Exercise prompt: Transcribe every line of the material below without change, apart from dropping the pictures.

Given records:
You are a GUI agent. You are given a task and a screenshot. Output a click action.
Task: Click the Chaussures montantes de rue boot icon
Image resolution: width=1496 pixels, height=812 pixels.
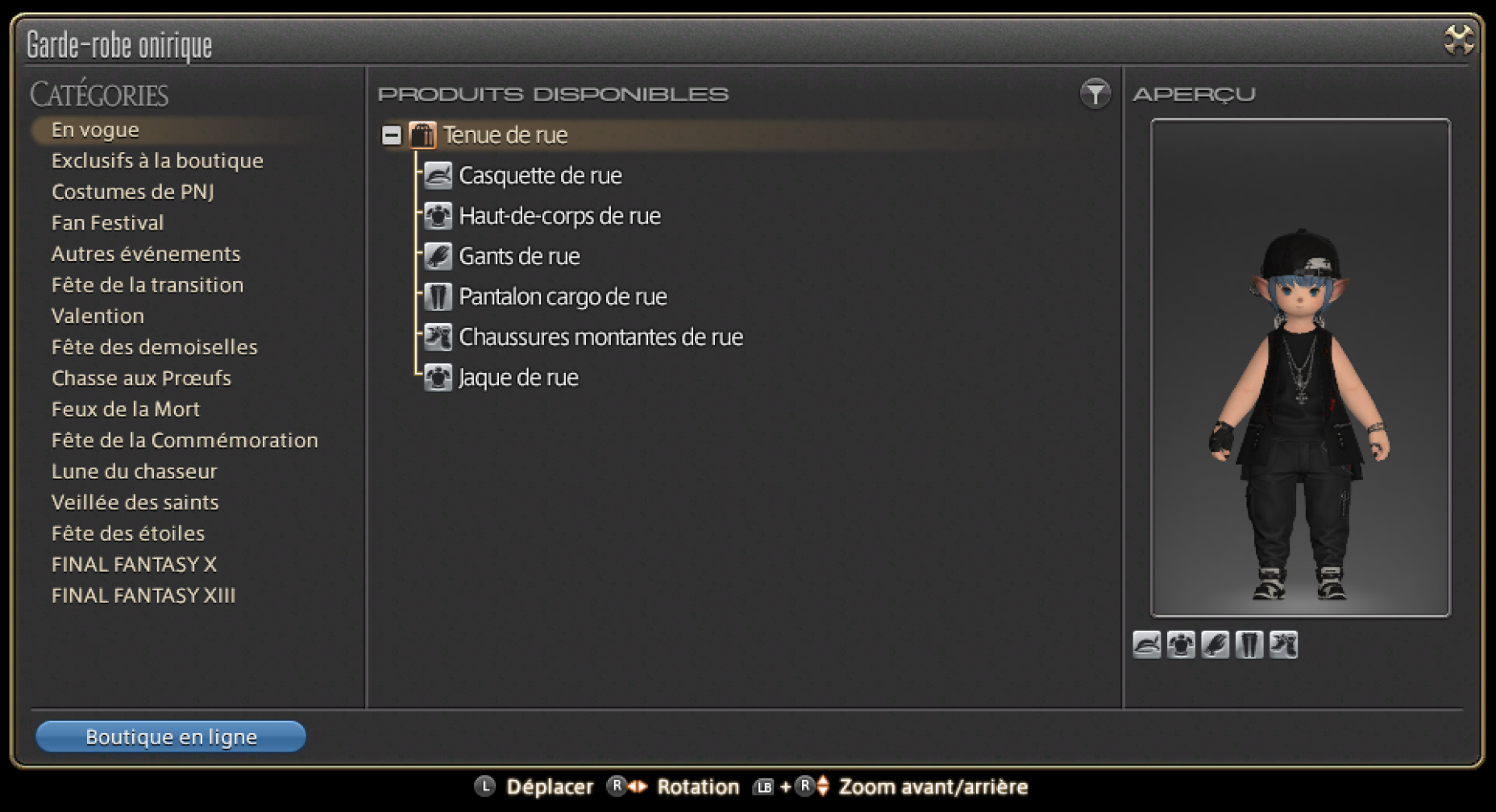(x=438, y=337)
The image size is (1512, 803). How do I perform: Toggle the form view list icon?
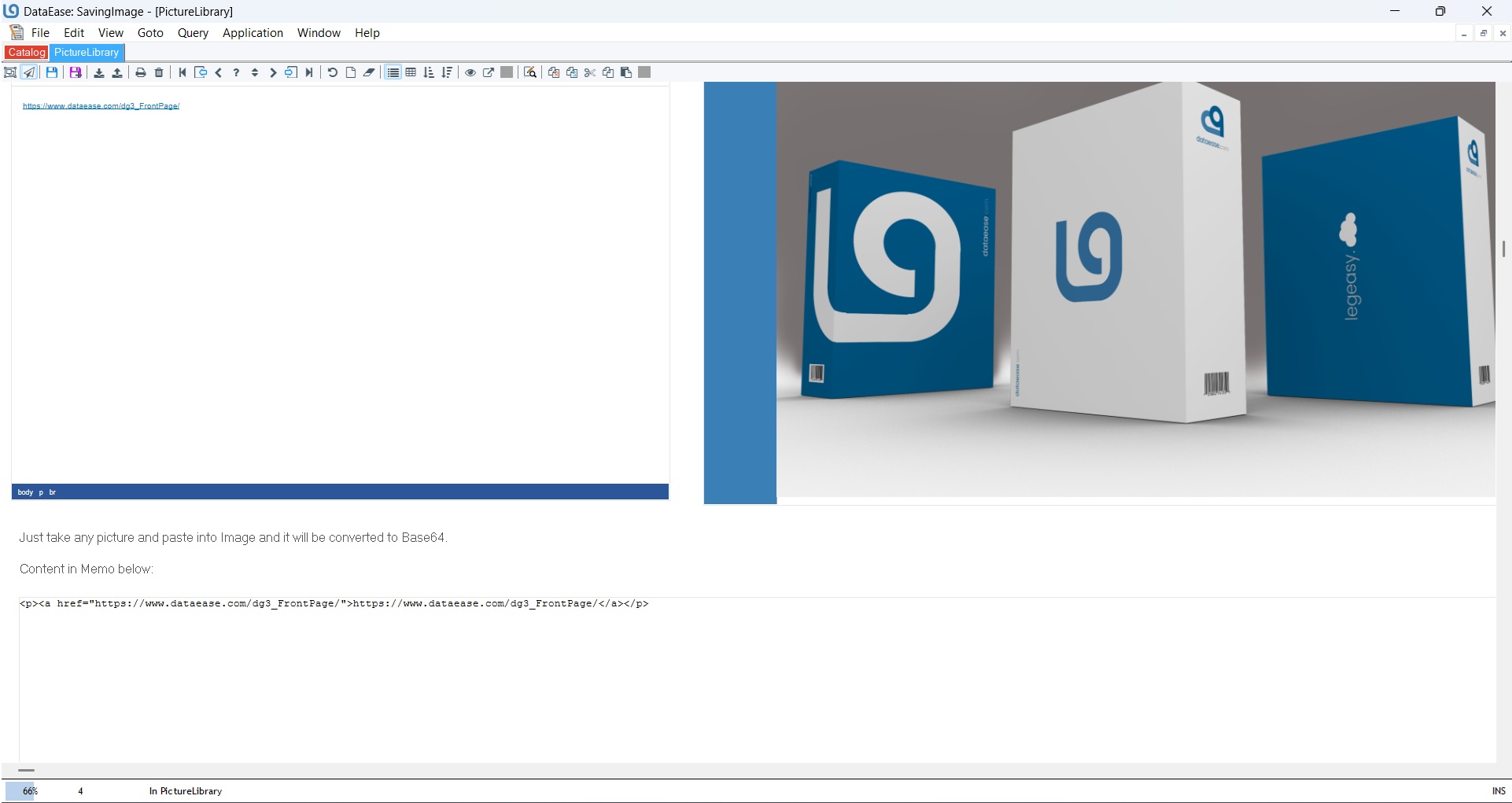(x=393, y=72)
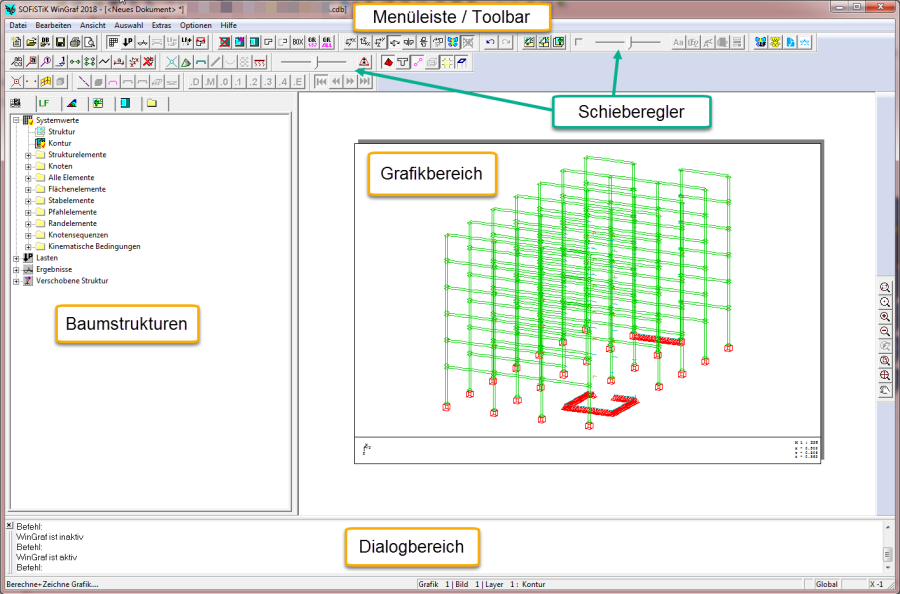Open the Extras menu

tap(161, 24)
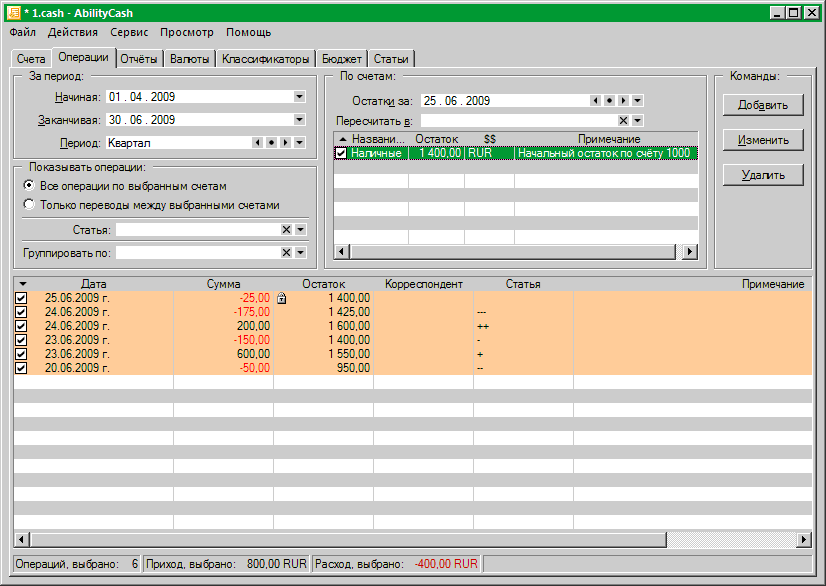Uncheck the 20.06.2009 operation row checkbox
Viewport: 826px width, 586px height.
pos(21,368)
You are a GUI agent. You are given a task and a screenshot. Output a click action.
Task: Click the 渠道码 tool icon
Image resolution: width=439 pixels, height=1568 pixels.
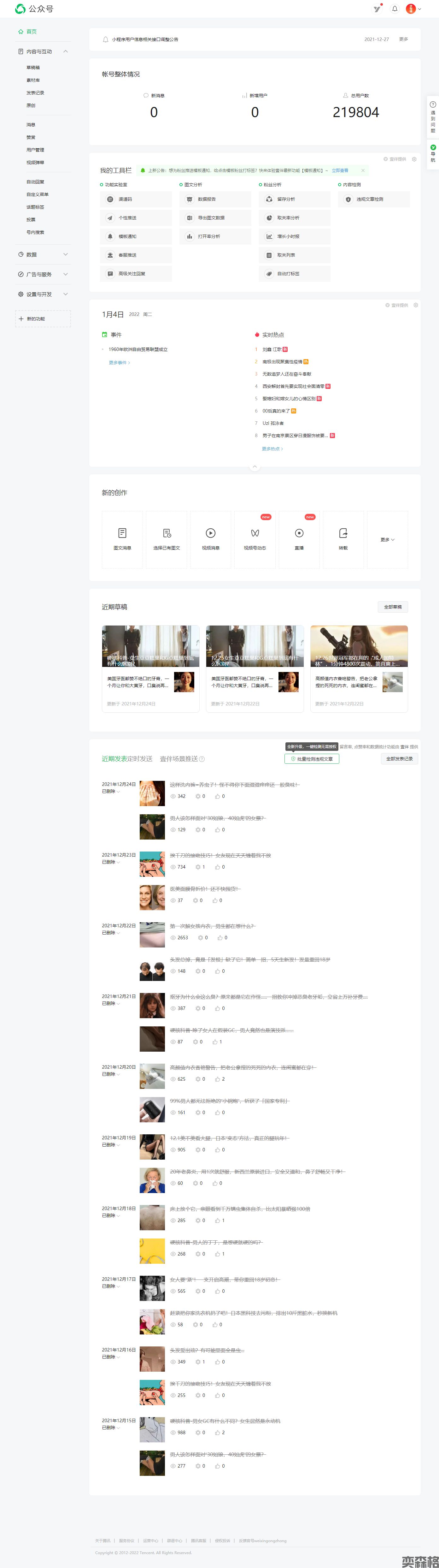tap(110, 199)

Exercise result:
You are a GUI agent. You are given a task and a screenshot. Output a click action.
Task: Click the Chaussures montantes de rue boot icon
Image resolution: width=1496 pixels, height=812 pixels.
(x=438, y=337)
The image size is (1512, 803). How do I perform: Toggle the form view list icon?
(x=393, y=72)
Open the Extras menu

tap(161, 24)
Uncheck the 20.06.2009 operation row checkbox
Viewport: 826px width, 586px height.
pos(21,368)
You are a GUI agent. You are given a task and a screenshot. Output a click action.
Task: Click the 渠道码 tool icon
Image resolution: width=439 pixels, height=1568 pixels.
tap(110, 199)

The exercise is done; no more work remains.